Vercel added redirect and rewrite telemetry to Observability, putting per-route errors beside function errors and shifting routing incidents toward on-call engineers.

8 min···4 sources ↓

Vercel added redirect and external-rewrite telemetry to its Observability product, exposing per-route metrics for edge routing logic that previously ran without any per-route signal. A misconfigured rewrite used to 404 or hang with nothing to trace; its volume, latency, and source-to-destination paths now sit in the same dashboard as function errors, which is enough to shift who gets paged when a redirect chain breaks.

What shipped, and when it became generally available

Vercel’s redirects-and-rewrites changelog entry, dated 2025-11-03, added external rewrites and redirects to Observability’s tracked traffic sources. The live Observability documentation, accessed 2026-06-28, confirms the feature is generally available across all plans: “External Rewrites” and “Microfrontends” both appear as tracked data sources at team and project level, alongside Vercel Functions, Edge Requests, Middleware, and the AI Gateway.

The “Microfrontends” data source is worth flagging because it was not in the original changelog announcement. Its presence in the current docs table is the main evidence the routing-visibility surface has expanded since November, though Vercel has not published a dated changelog entry explaining exactly what it tracks. Treat the November announcement as a floor, not a ceiling, on what Observability now instruments for routing, and check the live docs table before relying on a metric that may have been added quietly.

What can you see, and which tier shows it

Every plan, including Hobby, gets total external rewrites, external rewrites broken down by hostname, and errors by hostname and path, per the changelog. That is enough to know a rewrite is firing and where errors are clustering.

Observability Plus, available on the Pro and Enterprise tiers, adds the dimensions that turn the feature from a counter into a debugging tool: connection latency to the external host, rewrites broken out by source and destination path, and the routes and paths behind a redirect location. The changelog is explicit that this granular path-level detail is paid-tier only.

Why edge routing ran as a black box

External rewrites forward requests to APIs or websites outside the Vercel project, which lets Vercel act as a reverse proxy or a standalone CDN in front of an origin it does not control, per Vercel’s rewrites documentation. The same docs draw a deliberate line between this and same-application rewrites, which route within a single project and prefer framework-native routing.

That external-origin category is where the historical black box lived. A rewrite pointed at a misconfigured upstream, a destination that had moved, or an origin whose TLS had rotated would fail, and the failure looked like any other request that did not resolve: a 404 from nowhere, a timeout against a host that did not answer, a 502 handed back by the origin. Nothing in Vercel’s dashboards tied the failure back to the specific rewrite rule that produced it. The recovery path was reproduction: deploy a local copy, grep the vercel.json, or crawl log drains by hand.

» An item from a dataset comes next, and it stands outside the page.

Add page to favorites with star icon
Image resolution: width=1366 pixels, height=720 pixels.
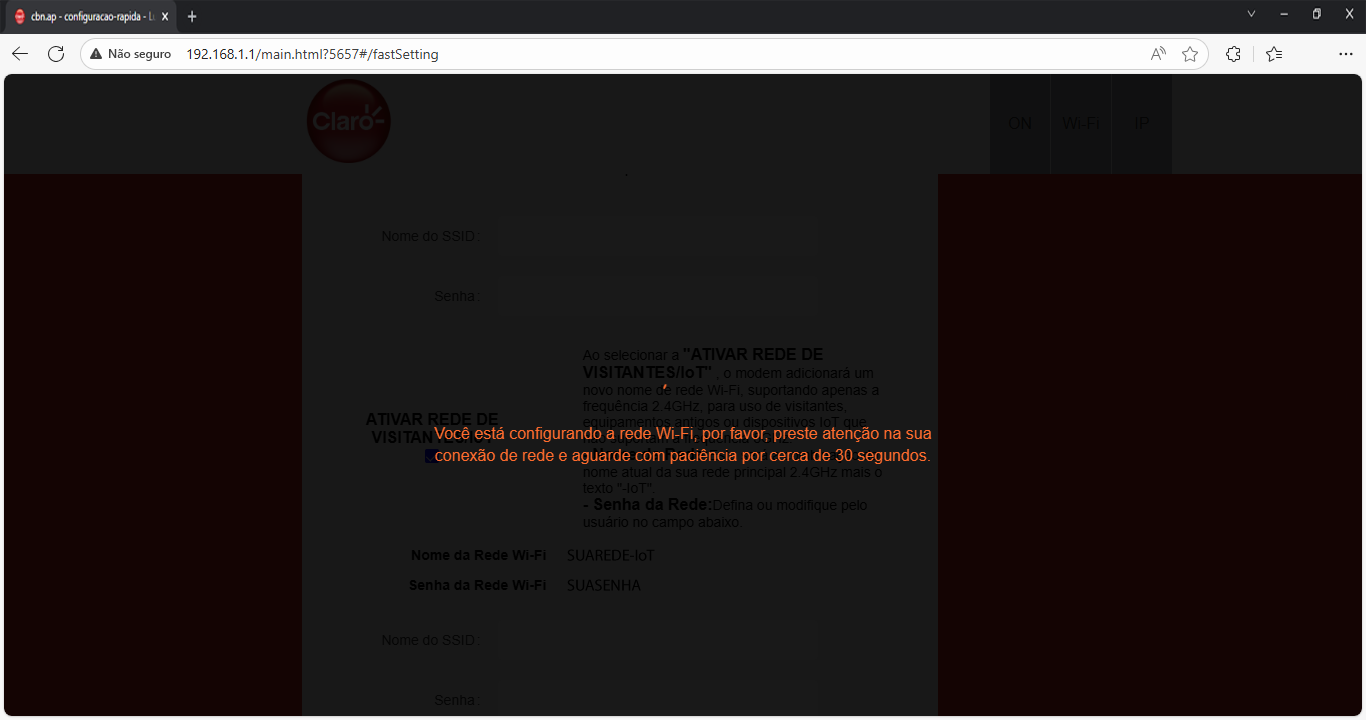(x=1190, y=54)
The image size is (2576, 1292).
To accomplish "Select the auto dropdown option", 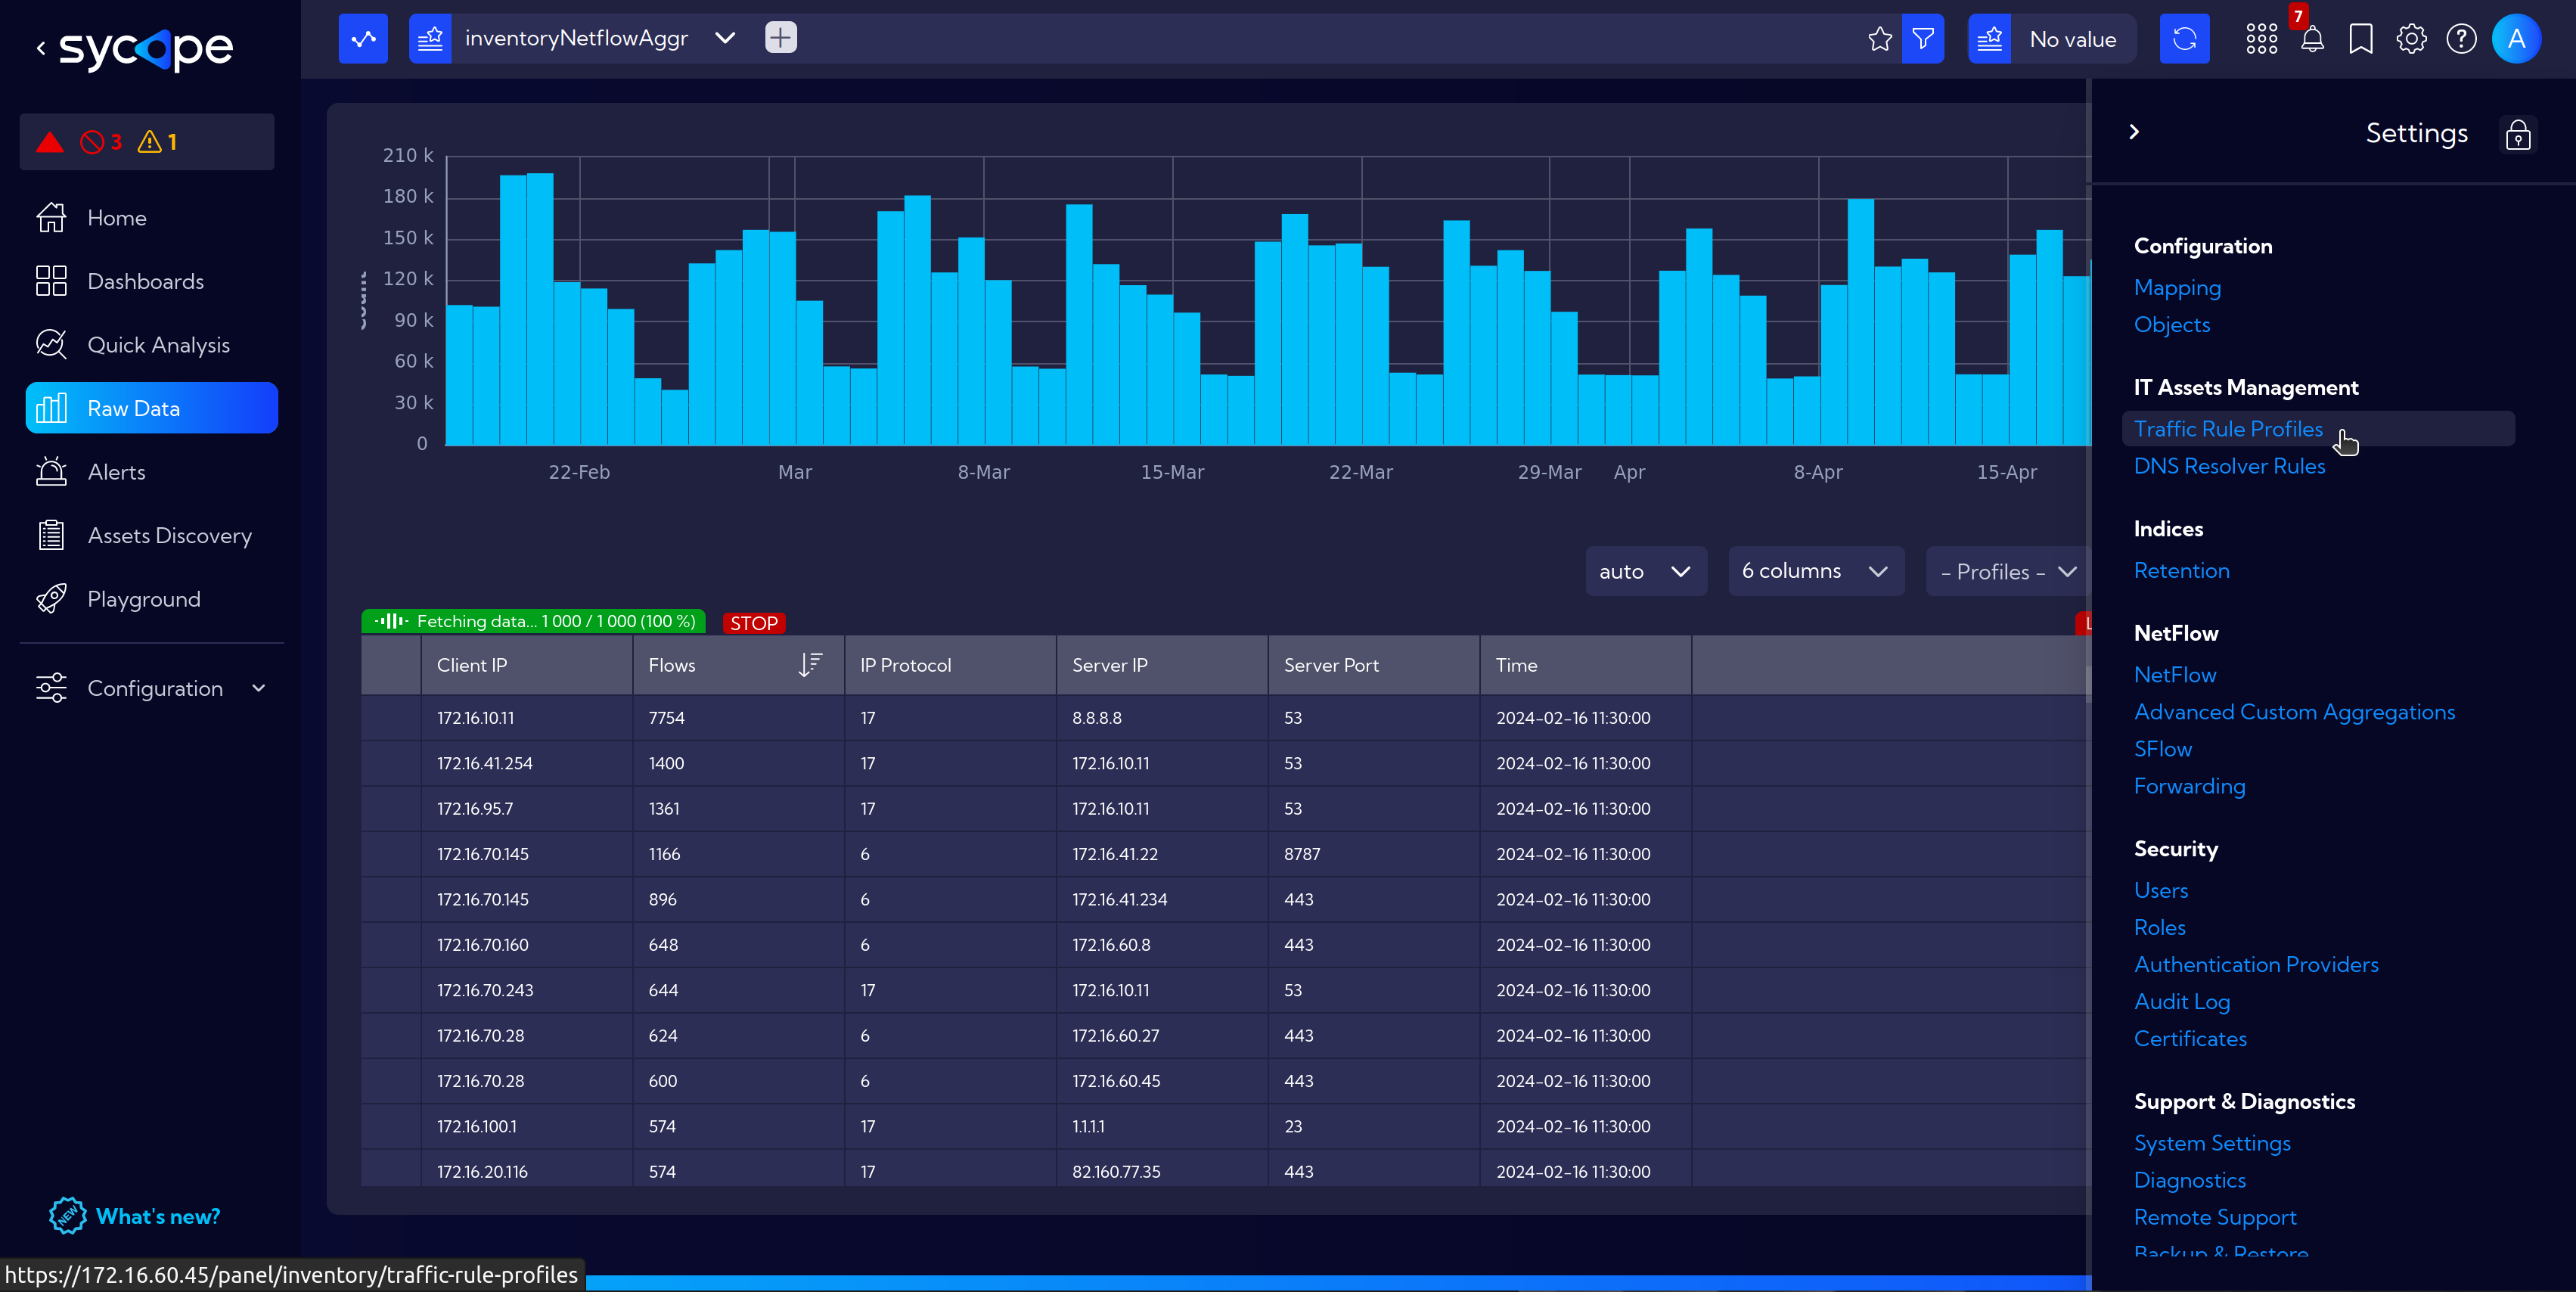I will (x=1643, y=572).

The 2,048-rule deployment cap compounds this. Vercel caps static redirect and rewrite rules at 2,048 per deployment, per its redirect limits knowledge base article; once a project crosses that line, teams must move to bulk redirects, Edge Middleware paired with Edge Config, or Serverless Functions for dynamic behaviour. Each escape hatch changes the observability story. Middleware was already a tracked data source, so dynamic routing implemented there produced at least partial telemetry, while a static vercel.json rewrite emitted none. A project sitting close to the ceiling with rules spread across vercel.json and Middleware carries a large surface of routing logic that, until now, was only partially observable when it broke.

How does this change who owns a routing incident

When rewrite volume, latency, and error counts appear beside function errors in the same Observability view, a broken redirect chain can be triaged the same way a 500 from a Serverless Function is triaged. The on-call engineer does not need to know which rewrite rule is suspect, or who wrote the routing config, to see that an external origin is erroring and at what volume.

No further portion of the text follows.